### Job A
List every song title named in the Neil Young concert review.
### Job B
Continue the Neil Young concert review, starting right after its final sentence.

### Reading passage

After ambling around a scorching-hot downtown Detroit Tuesday evening in search of a pre-show burger and beer, a buddy and I finally made it to our seats in the Fox Theater’s upper gallery for Neil Young’s show. An ice-cold pilsener in hand, I eased into the velvety-red cushion and took in the wondrous ambience of one of the city’s crown jewels. Though it was my umpteenth time at the venerable theater, it still struck me at how EXTRA (as the kids are prone to say) it is. Everywhere you look it is patterns on top of symbols on top of ridges next to busts adjacent to gold-leaf and carvings below chandeliers and giant elephants and…you get it. I still remember in one of my first visits there, Jerry Seinfeld slowly took the stage peering up and around the space and said with dripping sarcasm, “I’m used to playing in theaters that are a little more ornate.”
The point is, this monument of a bygone golden-age of craftsmanship is the perfect venue to witness a man who represents these same traits, albeit in a grizzled, flannel-adorned form.
That is why it was odd to me (and to my friend who commented almost immediately on how their seemed to be a disproportionate number of “a**holes” in attendance) how boorish and angry and borderline disrespectful many of my fellow concertgoers were.
A harbinger of the ill-behavior that would become the night’s motif came when, upon entering the venue, we had to navigate around an obviously inebriated, slovenly graybeard who was incoherently barking at security who refused him re-entry. Picture a more rotund version of the poop-stomping, tighty-whitey rocking septuagenarian from Billy Madison, except it wasn’t “Don’t tell me my business, Devil Woman!” he cantankerously spouted, but something far mo-
“DON’T YOU F**KING TELL ME WHAT TO DO! I CAN F**KIN’ STAND HERE ‘FY WANT TO!”
(ahem) far more profane.
And while I agreed with my friend’s assessment that there seemed to be a decent number of ‘tightly-wound, middle-aged, angry-to-be-dragged-downtown-from-my-entitled-suburban-perch’ guy in attendance, they were far from the majority. The crowd was a mix of the curious and the die-hards, hippies and straights, young and old. It’s just that the former group was decidedly more vocal.
Neil, on stop three of a six-shows-in-four-cities solo tour, joined his myriad of pianos, guitars and singular Cigar store Indian onstage a little after 9PM (much to the chagrin of the crusty-ish fifty-something beside me. According to the size 75 font on the texts he was sending (Yes, I peeked), not only was he in need of some reading glasses, but also, due to the lateness of the evening, a nap). For the first couple songs (Buffalo Springfield’s On The Way Home and Neil’s own Homefires), things seemed to be going along swimmingly, but it was after a jumpy rendition of Only Love Can Break Your Heart that the buffoons in the audience preceded to break Young’s. In an attempt to wax nostalgic about his early experiences in our fair city he was repeatedly interrupted.

### Material shown

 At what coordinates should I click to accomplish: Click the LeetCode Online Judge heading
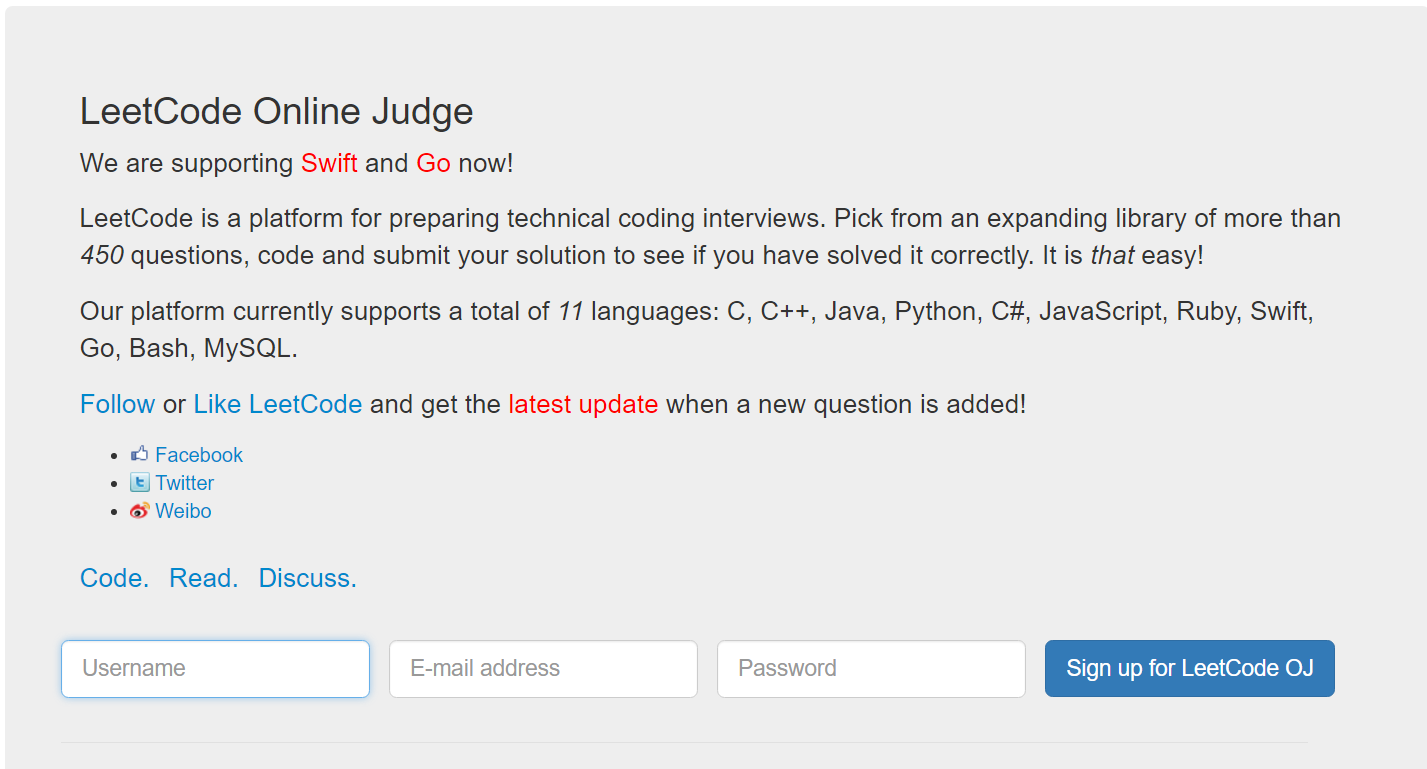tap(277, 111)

--

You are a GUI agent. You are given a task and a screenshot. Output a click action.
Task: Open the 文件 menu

### Expected output A
On The Way Home
Homefires
Only Love Can Break Your Heart

### Expected output B
“I think the first time I came here was sometime in late 60s…” he started. “Or maybe mid-60s. I’m not too clear on the details,” he admitted to a roomful of chuckles.
“I played at-”
“FLOMBAUELAHH!”
“…a place called the-”
“LOLOGGHHH!”
“I can’t hear myself.”
“BOONGOLLUHH!”
“What’s that? Where did I play?” he asked, with a hint of bitterness in his tone. “I had something to say but I think I’ll forget it for now.”
He tried to maintain his professionalism and play on, momentarily lapsing on the next song in the setlist due to the intrusion. He stared contemplatively at his six-string, almost as if debating pulling an Axl and exiting stage left, but he did not. Instead he began Love Is A Rose sans-intro leaving myself and many others in the audience wondering what we missed because of some clowns and their alcohol-induced, narcissistic yawping.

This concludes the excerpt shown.